Hospitals won’t close, unless a State chooses to cut them off from Medicaid outlays out of a politician snit, and the only folks who would die would be those dumped onto the street by a State’s decision to close those hospitals.

Of course House Minority Leader Hakeem Jeffries (D, NY) and his supporters know these things full well. As highly talented and thoroughly educated politicians, they are, of course, entirely literate and responsible politicians that they also are, they’ve read the entire CBO report.

Instead, they illustrate why our nation cannot have nice things were they to return to political power.

It’s Not Only That

A letter writer in Wednesday’s Wall Street Journal Letters section wrote, regarding who or what is responsible for safeguarding our rights and liberties,

the security of our rights depends on ourselves. When one considers what we hold self-evident—that government doesn’t possess the power to grant or deny our inherent and unalienable natural rights—we find that all we got from Benjamin Franklin and his colleagues was a federal government that has rarely upheld the terms of our social contract and poses the greatest threat to our freedom and prosperity.

That’s not all we got from Franklin, though. The letter writer missed Franklin’s critical criterion, included in his 17 April 1787 letter to the Abbes Chalut and Arnaud, that defines “ourselves:”

Let me add, that only a virtuous people are capable of freedom.

Our pursuit of being virtuous, though—especially today—requires a complete revamp of our education system to emphasize performance, merit, Western Civilization values and history, along with STEM, all of that being done from pre-K through whatever degree level a student might pursue. And an elimination of professoriate opinion in the teaching of facts along with a strong demand for free and open debate on the meaning of those facts, a debate informed solely by logic and additional facts.

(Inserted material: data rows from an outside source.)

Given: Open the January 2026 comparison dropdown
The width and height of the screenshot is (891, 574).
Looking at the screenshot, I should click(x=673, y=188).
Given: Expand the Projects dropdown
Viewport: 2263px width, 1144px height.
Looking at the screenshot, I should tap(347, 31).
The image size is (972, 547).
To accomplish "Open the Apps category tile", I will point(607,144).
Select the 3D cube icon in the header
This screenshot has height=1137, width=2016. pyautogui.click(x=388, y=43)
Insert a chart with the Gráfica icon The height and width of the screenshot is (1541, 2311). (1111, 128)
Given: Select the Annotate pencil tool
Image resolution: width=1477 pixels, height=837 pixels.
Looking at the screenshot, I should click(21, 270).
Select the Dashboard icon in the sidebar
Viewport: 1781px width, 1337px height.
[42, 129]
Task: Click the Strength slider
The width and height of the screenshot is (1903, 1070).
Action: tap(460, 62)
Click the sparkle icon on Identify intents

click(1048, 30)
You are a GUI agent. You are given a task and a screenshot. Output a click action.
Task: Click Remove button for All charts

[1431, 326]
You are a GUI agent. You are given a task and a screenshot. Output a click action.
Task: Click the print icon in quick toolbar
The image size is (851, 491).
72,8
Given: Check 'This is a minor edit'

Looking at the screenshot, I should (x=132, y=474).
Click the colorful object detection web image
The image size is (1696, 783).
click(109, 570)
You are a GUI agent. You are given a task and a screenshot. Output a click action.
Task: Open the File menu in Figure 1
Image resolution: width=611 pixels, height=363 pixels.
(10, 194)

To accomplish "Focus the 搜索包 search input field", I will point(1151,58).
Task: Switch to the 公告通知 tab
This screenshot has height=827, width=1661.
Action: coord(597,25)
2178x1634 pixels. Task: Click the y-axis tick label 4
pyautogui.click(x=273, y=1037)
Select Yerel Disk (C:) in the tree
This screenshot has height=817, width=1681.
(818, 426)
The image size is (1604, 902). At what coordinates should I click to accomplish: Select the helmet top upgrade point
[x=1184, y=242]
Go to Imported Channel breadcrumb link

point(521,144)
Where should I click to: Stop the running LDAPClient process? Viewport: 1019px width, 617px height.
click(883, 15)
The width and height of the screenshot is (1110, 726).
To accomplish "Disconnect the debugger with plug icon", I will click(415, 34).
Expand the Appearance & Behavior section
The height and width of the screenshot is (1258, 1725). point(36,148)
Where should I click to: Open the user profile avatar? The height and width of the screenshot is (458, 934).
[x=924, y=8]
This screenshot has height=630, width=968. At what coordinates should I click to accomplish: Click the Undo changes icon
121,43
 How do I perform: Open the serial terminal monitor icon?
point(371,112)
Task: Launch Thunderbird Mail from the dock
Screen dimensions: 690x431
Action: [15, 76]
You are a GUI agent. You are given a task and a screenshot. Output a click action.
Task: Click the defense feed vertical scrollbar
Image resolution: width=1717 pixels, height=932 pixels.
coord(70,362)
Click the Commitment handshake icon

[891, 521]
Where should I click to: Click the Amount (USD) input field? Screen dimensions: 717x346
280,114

And at least as critically, the active participation of parents in the raising of our children and in their education. Schools cannot, profitably for the weal of our nation, be treated as babysitters, child care centers, or even ex loco parentis facilities.

“Reconsider”

Ayatollah Ali Khamenei has rejected a Trump administration offer to let Iran enrich uranium for a short time, and then end its domestic enrichment altogether. As the WSJ put it in the lede of that article, this forc[es] the White House to reconsider its approach as tensions mount over Iran’s nuclear program. Iran already has been blocking inspector access to its nuclear development facilities almost since the signing of the Obama-Kerry travesty of an agreement

It continues to obfuscate and outright lie about those facilities, including denying the existence of some that the intel sources of a number of nations have detected. Meanwhile, enrichment toward weapons grade purity goes apace, and Iran is capable of producing enough weapons grade uranium for 10 bombs within a few weeks. Converting that purified metal into functioning bombs won’t take that much longer.

The goal of the Trump administration and that of many of our friends and allies is to deny Iran any access to nuclear weapons. If they’re serious about that goal, it’s time to stop wasting resources—including time—on debating the matter with Iran. That nation is never going to give up on developing and producing nuclear weapons; those are its path to achieving its sworn-to goal, the extermination of Israel and damage to, if not destruction of, us, along with selling nuclear weapons to its terrorist proxies in the Middle East and Europe.

Here’s a reconsideration: it’s time for a joint mission by the US and Israel to physically and cybernetically attack and destroy Iran’s nuclear facilities and other installations involved in the development and production of nuclear weapons.